You guys got Xeons in your machines? From the scraps of info I've read it seems to be a problem with RH es 3 and Xeons.

kbadeau

12-17-2005 12:57 AM

We've recently migrated from one of our two production database servers from Solaris on a v880 to RHEL AS v3 U4 on a HP DL580 (dual Xeon).

We have a Clarion CX500 with Emulex LP9802-E cards running the rhel provided lpfc 7.1.14 driver for the emulex card.

We find a copy test of 1 gig takes 20 seconds on another solaris machine with respectable activity, at peak times IO waits can run about 50%.

We find on the HP/RHEL machine these copies can take over a minute upon 1st invocation. After that cacheing kicks in and makes subsequent repeats of the same test take much less time (under 10 seconds).

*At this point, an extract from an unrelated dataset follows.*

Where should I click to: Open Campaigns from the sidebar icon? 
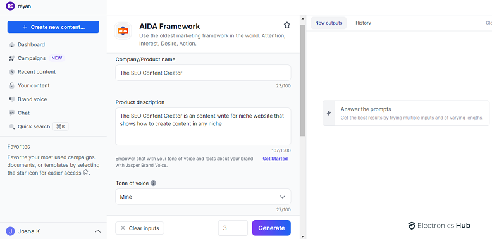point(11,58)
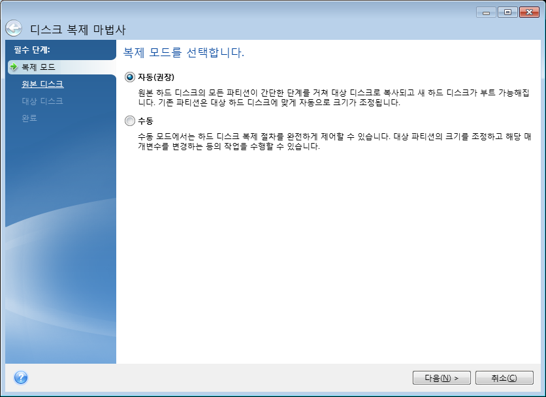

We are running oracle 9.2.0.4 and are finding for certain heavy sequential read operations performance to be very poor. We eliminated the oracle database as an initial issue by doing a simple copy test at the os level and found this disprepency between the old solaris db server and the new rhel server. During even light activity on the database IO waits shoot into the 80-90% range.

I am wondering if anyone can offer experiences with a similar configuration and/or any solutions they may have encountered in addressing such issues.

We have been working with certain kernel params:
/proc/sys/vm/min-readahead
/proc/sys/vm/max-readahead
/proc/sys/vm/inactive_clean_percent
/proc/sys/vm/pagecache
to no significant avail.

Looking forward to any feedback possible.

Thanks,
Kevin

Krietjur

02-20-2006 08:59 AM

We experience problems like this on our production server. The server is a HP Proliant ML570, 4GB ram, four 3Ghz Xeon processors and a Compaq Smart Array 64xx Raid-controller, with four raid-1 arrays, and one raid 1+0 array. I've created a 1GB testfile, and timed how long it took to copy it to another array. I timed it on 58 seconds, IOwait had peaks at 80-100% a lot of the time, between those peaks the IOwait was around 40%.

We only have one machine like this, but I tried the same on a system with only one PII 350Mhz processor, 512MB memory and copied from a software raid-1 drive to a non-raid scsi drive, and there it took 52 seconds. IOwait was 0% all the time.. don't know if this can be correct.. top doesn't show iowait, and I just installed the systat package on that machine to be able to watch the iowait.. This is a Gentoo machine by the way..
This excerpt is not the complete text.